Yes, you can file bankruptcy by yourself without your husband having to file. Since you are separated, and living apart, you will not have to list your husband's income or expenses. You will have to list the anticipated tax refund as a potential asset in your bankruptcy case, but you may be able to keep it, depending on the exemptions that are available to you. This will require an analysis by a local bankruptcy attorney who knows the CA exemptions. Bankruptcy is a good way to stop a wage garnishment.
First, consult with a CA bankruptcy attorney to see if it is financially better to file before the refund is received, to stop the garnishment faster, or to wait until after the refund is spent. The refund is NOT protected from the bankruptcy trustee. Yes, you can file a single bankruptcy petition, whether or not you or living with your husband.
You are allowed to file without the involvement of your separated spouse. As to your tax refund you need to consult with an attorney to see if it can be exempted. If it can be exempted then you should file sooner than later. If you are not able to exempt it all then you have to way how much will be gained or loss by waiting to receive the refund prior to filing.
Remember that on this forum attorneys try to answer your questions with limited facts available to them. My answer should in no way be considered legal advice. No attorney client relationship has been formed by any answer given here.
Yes, in California, given the facts you state, you can file individually. On the Chapter 7 Means Test you would just check box 2c "Married, not filing jointly, with declaration of separate households."
Regarding the tax refund, you would list the amount of the anticipated refund as an asset in Schedule B and exempt it to the extent possible in Shedule C. There is no separate exemption for tax refunds, so you would need to exempt it using the "wildcard" exemption at CA Code of Civil Procedure (CCP) Sect. 703.140(b)(5).
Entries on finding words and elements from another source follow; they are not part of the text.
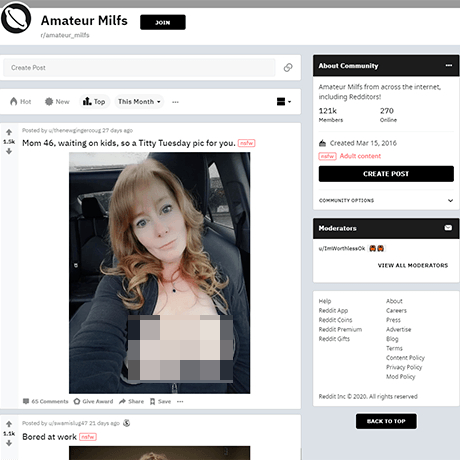Upvote the "Bored at work" post
Viewport: 460px width, 460px height.
pos(9,424)
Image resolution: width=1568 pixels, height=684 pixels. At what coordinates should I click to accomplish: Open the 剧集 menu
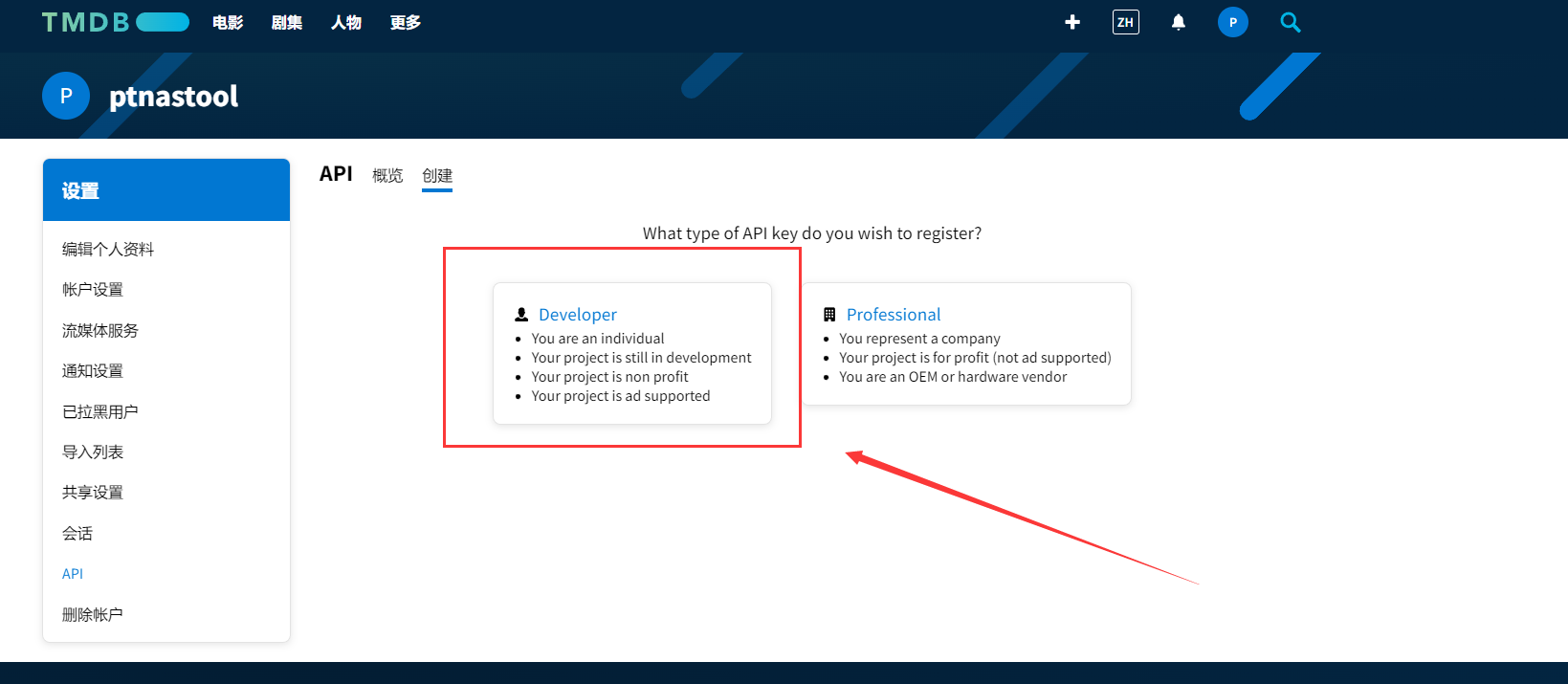287,22

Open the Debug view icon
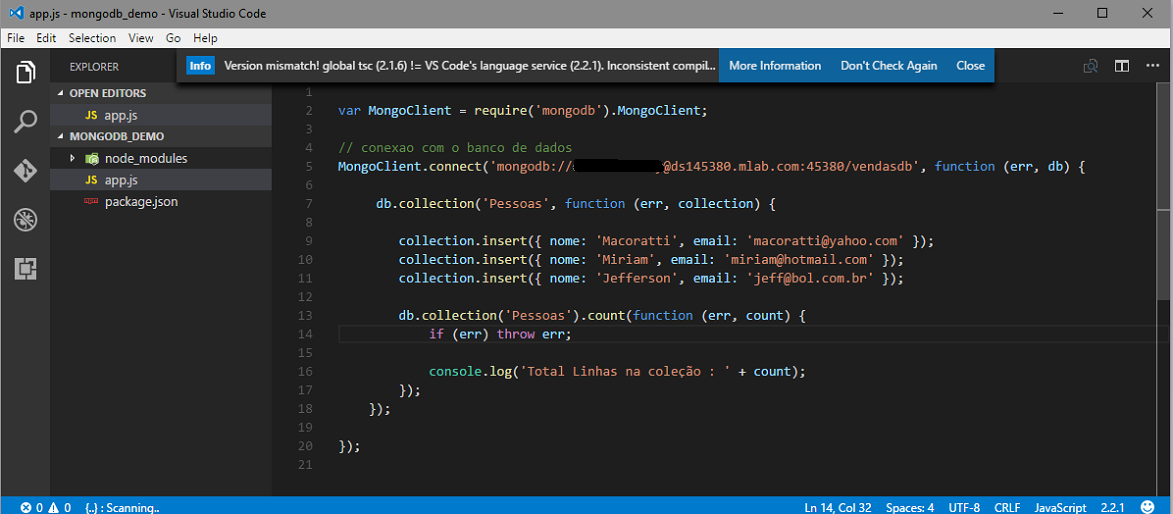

If you are not able to exempt the full refund, then as suggested in other responses, you can wait to file until after you have received your refund, but it would have to also be spent as well before filing your bankruptcy petition otherwise if it is just sitting in a bank account you would still have to find a way to exempt it. With a little over $25k available in the wildcard exemption however, you would probably not have a problem exempting the anticipated future refund.
As to the issue of the wage garnishment, you do not state what the basis for the garnishment is. If it is related to a debt that is not dischargeable (a tax levy for instance, or a defaulted student loan), then filing the bankruptcy may not stop the garnishment or, if the automatic stay does stop it, that may only be temporary until the creditor can get releif from stay and then resume the garnishment. Certain debts & creditors are automatically exempt from the automatic stay however, so if they have caused the garnishment to go into effect, the filng of your bankruptcy will have no effect on the garnishment. However, if the garnishment is due to a typical situation where a credit card creditor has obtained a judgment against you that has resulted in the garnishment, then the filing of the bankruptcy will automatically stop that garnishment and would prevent it from continuing.
So, as you can see, it would be a good idea to consult with a local bankruptcy attorney (many will offer a free initial consultation) so that your entire financial situation can be reviewed and you can receive more specific advice tailored to the facts of your case as far as whether all of your assets can be exempted and whether the wage garnishment is for a type of debt that can be discharged or not. If the underlying debt is dischargeable, then the automatic stay will stop the garnishment. If the underlying debt is a type that is not dischargeable, then the automatic stay will either not stop the garnishment at all, or will only stop it temporarily.
It sounds from your question like you are still legally married to your husband. Since California is a community property state, this may affect your bankruptcy. For example, you need to list any community assets in your schedules, and your bankruptcy filing may affect some of your husband's debts if he got them while you were still living together. I would strongly encourage you to talk to a local bankruptcy attorney who is familiar with the details of the California Family Code and can give you advice on how to handle these issues.
A true lawyer's answer to your question -- Yes, you can likely file separately from your husband, but it depends on the extent of your marital assets and any community income. Living separately and filing separate tax returns does not necessarily end the marital community, unless you have filed for dissolution or legal separation. However, you may still qualify for Chapter 7 depending on the numbers. If you do qualify for a Chapter 7 based on your income, then you may be able to keep all of your tax refunds if the refund is protected under the allowable legal exemptions in California.
To get a better answer, you really should meet with an experienced bankruptcy attorney in your community, since there are a lot of moving parts to your case.